Local sequence context at KRAS codons modulates DNA repair efficiency: insights from molecular dynamics simulations.

Abstract

Introduction: Benzo[a]pyrene diol-epoxide (BPDE)-induced DNA adducts contribute to the disproportionate mutagenesis of codon 12 in the KRAS gene, driven by preferential DNA damage and impaired repair. Codon susceptibility, however, extends beyond oncogenic hotspots, suggesting that BPDE lesions may serve as biomarkers of individual DNA repair capacity and cancer risk. While the genotoxic effects of tobacco smoke are well characterised, their influence on DNA repair remains underexplored.

Methods: Here, we modelled BPDE-adducted KRAS sequences at codons 12 and 14, which have been suggested to exhibit differential repair rates, to assess local helical distortion and its impact on nucleotide excision repair (NER).
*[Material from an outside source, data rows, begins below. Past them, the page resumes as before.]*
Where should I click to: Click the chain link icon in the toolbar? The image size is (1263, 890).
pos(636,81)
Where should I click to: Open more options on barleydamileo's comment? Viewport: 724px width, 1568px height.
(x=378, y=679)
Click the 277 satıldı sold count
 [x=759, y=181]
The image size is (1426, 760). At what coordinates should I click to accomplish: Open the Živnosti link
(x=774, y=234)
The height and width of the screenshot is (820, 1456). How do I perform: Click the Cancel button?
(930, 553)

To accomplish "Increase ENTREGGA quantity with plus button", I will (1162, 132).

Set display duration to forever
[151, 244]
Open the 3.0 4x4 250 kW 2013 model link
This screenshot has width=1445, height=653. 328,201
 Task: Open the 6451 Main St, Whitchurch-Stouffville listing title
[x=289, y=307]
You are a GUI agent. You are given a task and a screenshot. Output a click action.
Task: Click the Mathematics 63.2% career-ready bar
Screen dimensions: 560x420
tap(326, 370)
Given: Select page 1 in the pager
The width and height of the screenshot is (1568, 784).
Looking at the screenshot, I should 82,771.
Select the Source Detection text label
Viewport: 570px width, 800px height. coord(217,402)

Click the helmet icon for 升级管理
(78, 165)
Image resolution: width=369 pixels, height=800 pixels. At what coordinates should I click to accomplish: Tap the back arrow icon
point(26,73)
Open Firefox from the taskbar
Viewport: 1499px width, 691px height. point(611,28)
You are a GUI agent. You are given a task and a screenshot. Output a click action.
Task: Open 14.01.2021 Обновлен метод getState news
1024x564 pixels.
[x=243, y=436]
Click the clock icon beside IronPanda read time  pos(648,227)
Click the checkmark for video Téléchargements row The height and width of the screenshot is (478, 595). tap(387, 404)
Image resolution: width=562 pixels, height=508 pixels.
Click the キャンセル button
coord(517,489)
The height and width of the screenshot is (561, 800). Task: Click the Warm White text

Results: We show that BPDE adduction at codon 12 induces distinct DNA distortion compared to codon 14, appearing closer to the canonical DNA structure and therefore potentially evading DNA repair, resulting in altered Rad4 binding and compromised lesion recognition.

Discussion: Our findings link the mutational hotspot at KRAS codon 12 to impaired NER and highlight the critical role of local sequence context in repair efficiency. These results provide new insights into the interplay between sequence-dependent DNA structure and repair, with implications for mutation accumulation and cancer development.